Written instruction: Copy every one of the rows below word for word, leaving out the pictures.

Provided records:
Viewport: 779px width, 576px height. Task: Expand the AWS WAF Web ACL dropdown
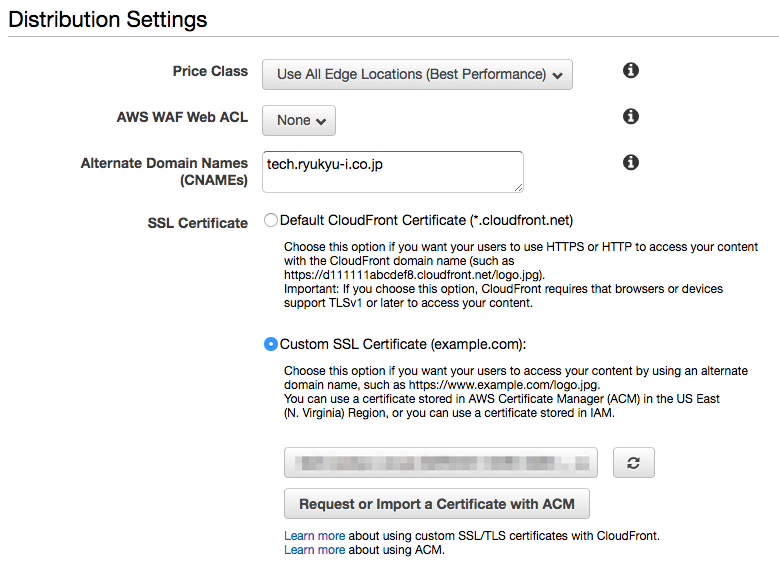click(x=299, y=120)
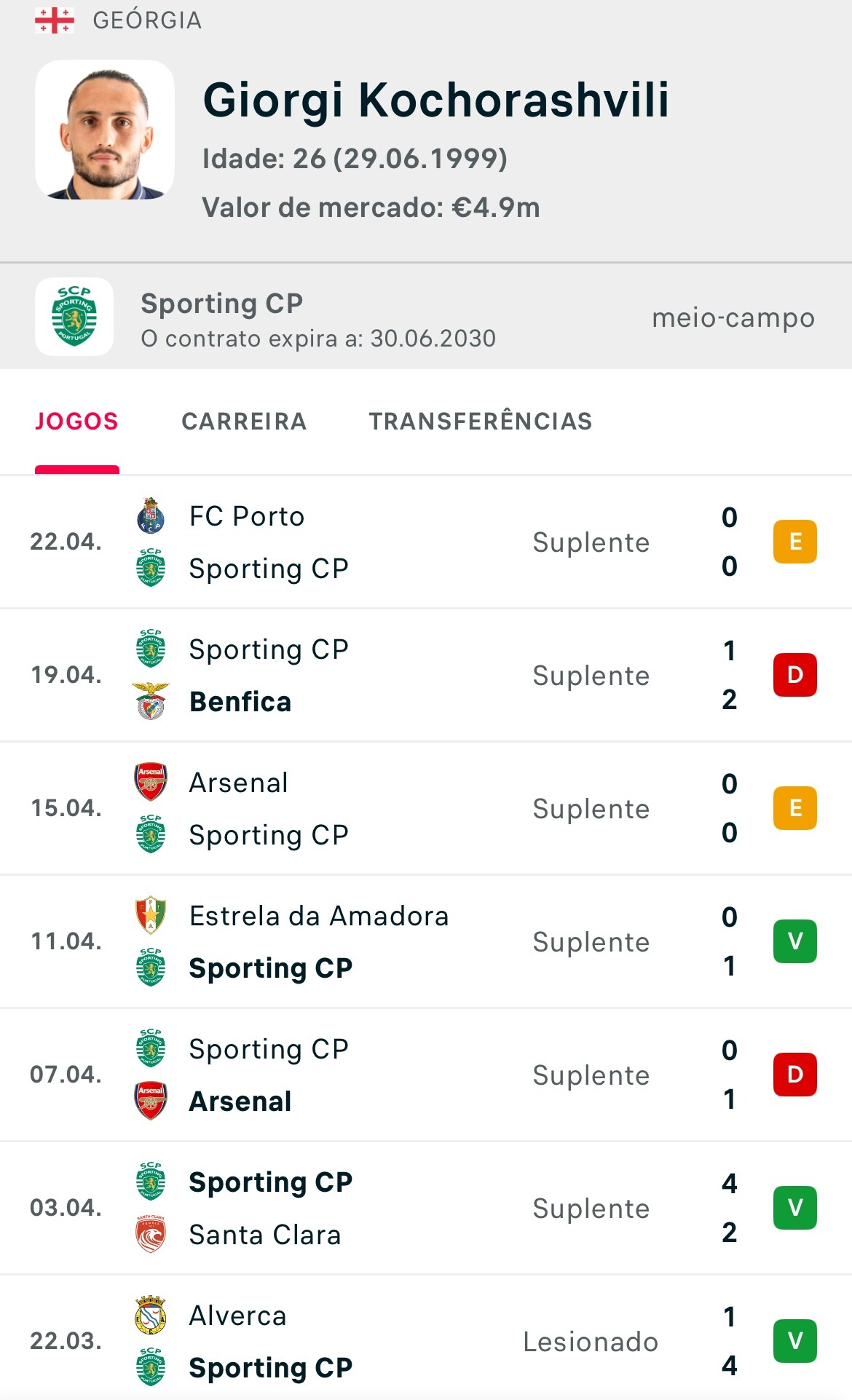The image size is (852, 1400).
Task: Tap Giorgi Kochorashvili's profile photo
Action: pos(105,130)
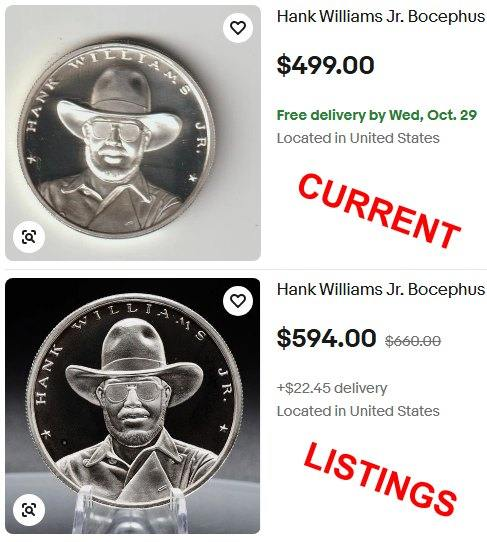Click Free delivery by Wed, Oct. 29
Screen dimensions: 487x542
tap(377, 115)
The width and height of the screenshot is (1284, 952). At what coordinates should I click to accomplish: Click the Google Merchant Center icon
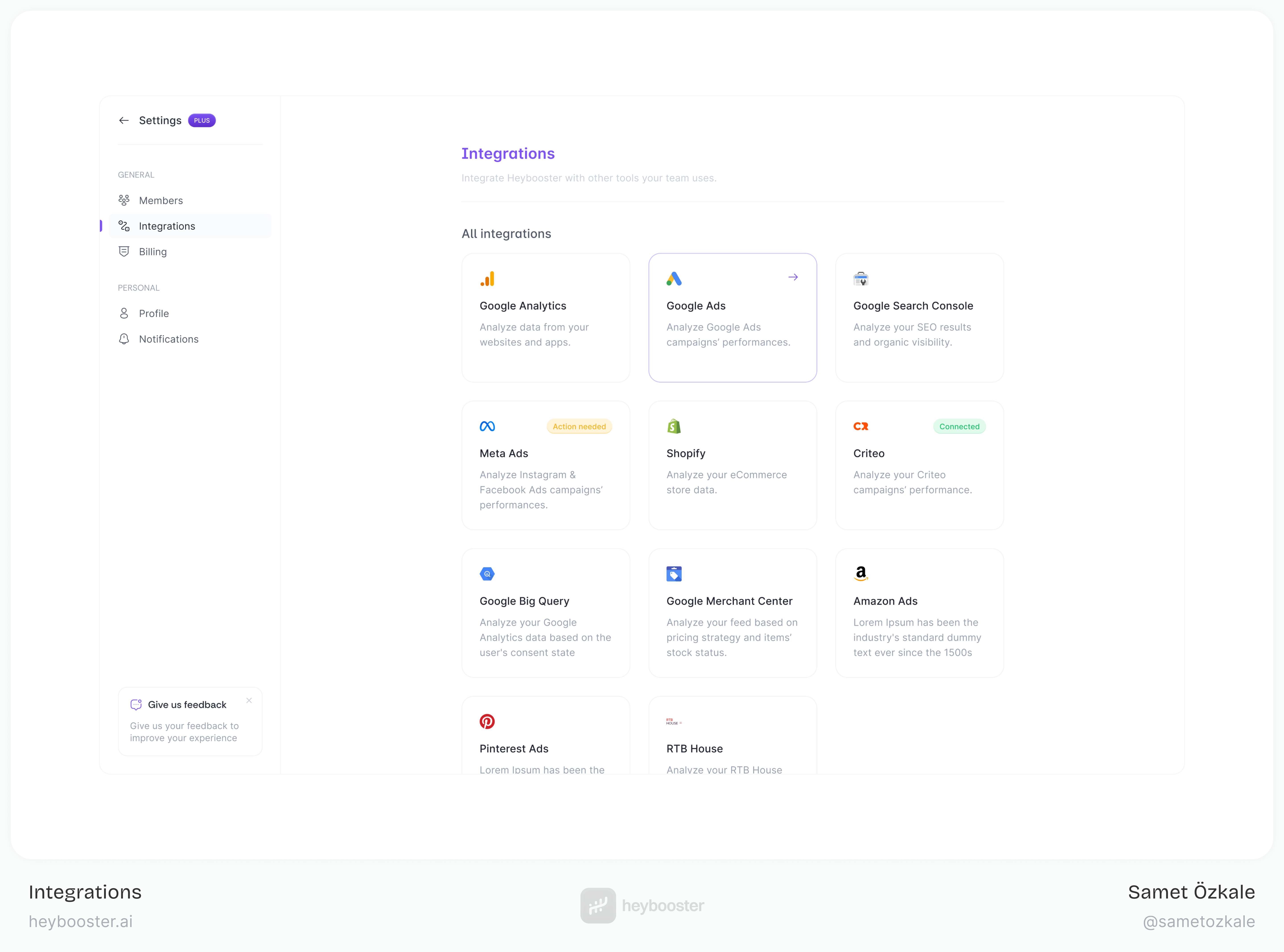674,574
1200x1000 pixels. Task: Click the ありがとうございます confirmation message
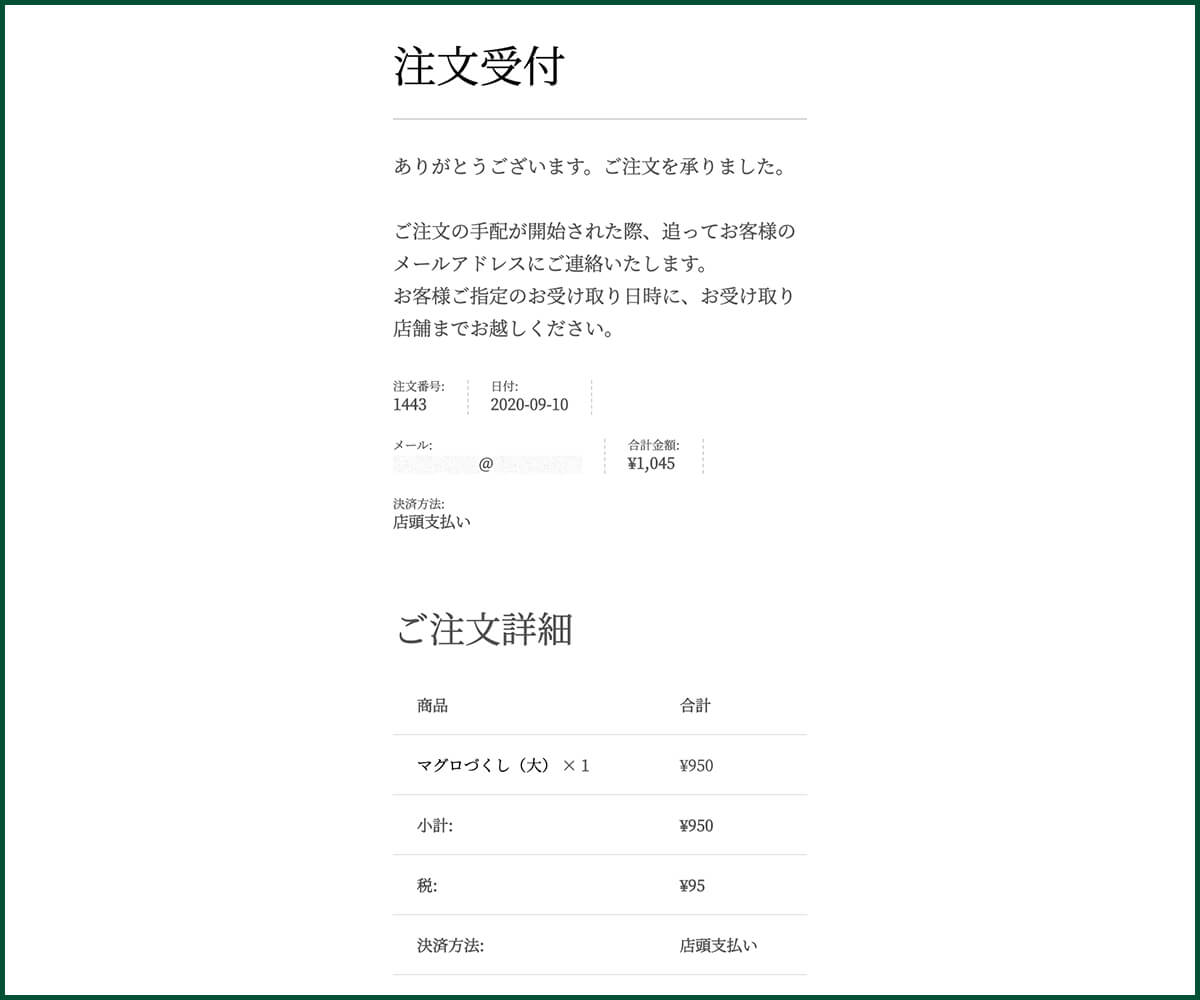[x=590, y=167]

Result of this task:
Viewport: 779px width, 576px height. Task: Expand the AWS WAF Web ACL dropdown
click(x=299, y=120)
The image size is (852, 1400).
Task: Tap Giorgi Kochorashvili's profile photo
Action: pos(105,130)
Click Free delivery by Wed, Oct. 29
Screen dimensions: 487x542
tap(377, 115)
The width and height of the screenshot is (1284, 952). At what coordinates should I click to accomplish: Click the Google Merchant Center icon
674,574
1200x1000 pixels. Task: Click the ありがとうございます confirmation message
[x=590, y=167]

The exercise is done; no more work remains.